Weaving  essentially happens  as a set of horizontal and of vertical yarns (or strips of other material) are interlaced and interlocked at right angles. Weaving has been a source of experiment, wonder, utility and livelihood for mankind since the beginning of time, making use of vegetal or animal materials to serve basic human needs–from the first fig leaf garment and wattle woven shelters.

* Woven fabric textiles are used for clothing, furnishing, wall hangings, flooring, and a multitude of other purposes, in daily life and for ceremonial occasions. These have also provided a significant decorative medium for a vivid and meaningful expression of culture and tradition. All rural communities weave; some may have excelled at it more than others, yet it remains a strong tradition with a global influence.

* Most textiles are made by weaving fibres, by hand or mechanically, on a loom with sets of warp and weft yarns. There are many different ways of weaving, called weaves, each method creating a different surface pattern; each of which may be combined to form a more complex weave.

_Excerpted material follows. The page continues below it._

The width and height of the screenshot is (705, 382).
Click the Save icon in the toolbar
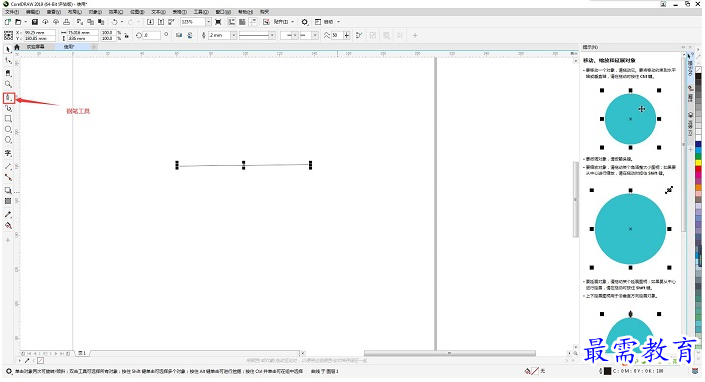coord(35,22)
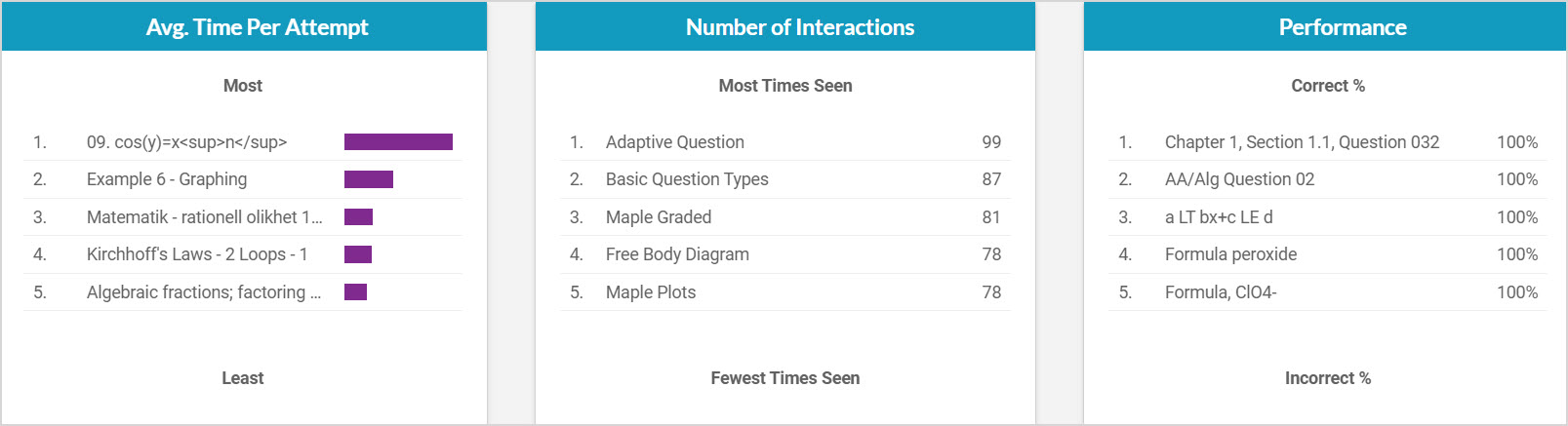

* The very simplest weave involves fixing a row of evenly spaced plain warp threads to a frame and interweaving them with weft threads in an over-one, under-one rhythm; starting from right to left, wrapping around the left end warp then back again from left to right, reversing the order, And so on, until a woven length of fabric has been created.

* Many of the primitive hand held or back strap weaving looms are this simple. The narrow strips of fabric thus woven in traditional local colourings and patterns are afterwards joined together to make wider pieces – of any width.

* A complex weave might require two or more layers of warp threads, which then serve various functions. A first layer will create a back cloth, and one or more extra layers (sometimes called stuffer, filler, or pile warps) can either: create a stronger and stiffer fabric, provide the filling for a raised pattern or surface; make a double sided or double surface cloth; raise the surface as in velvet or toweling.

* Many weaves have names that tell their own story–perhaps that of the weaver or the town where the idea initiated (Oxford, for example ), that recalls a certain pattern (Honeycomb), and sometimes it is an ancient word no longer in use.

Some weaving terms are:

Cloth: the fabric, generally the weave or ground cloth

Drape: how the fabric handles, – is it soft, floppy, stiff, reluctant

Ends: individual warp ends

Fabric: the textile from which an item can be  made, fabricated.

Fibre: the type of raw material that will be spun into yarn

Filament: a fibre created by extrusion

Float: created when the weft passes over two or more threads–satin weave

Pass: one throw of the shuttle through the shed

Hand: how the finished cloth feels, how it drapes, how it responds to being creased

Pick:  a single pass of the weft through the shed – also called a shot

Ply: the amount of yarns twisted together determine the ply

Row: the number of rows in a material are the number of times the weft threads have pass through the warps.

Shed: the opening created on the loom as the weft passes between the warp yarns

Shuttle: the wooden boat shaped form which holds the weft threads

Textile: material made from vegetal, animal or mineral fibres

Thread: fine yarn used for sewing

Warp: the vertical yarns that are fitted to the loom and through which the weft is woven

Weft: horizontal yarns that create the weave as they pass through the warps in a number of different patterns

Yarn: the generic term for a thin, long, continuous strand of textile fibre, filament or material in form needed for the purpose of weaving, knitting or other wise interlacing; in order to create textile.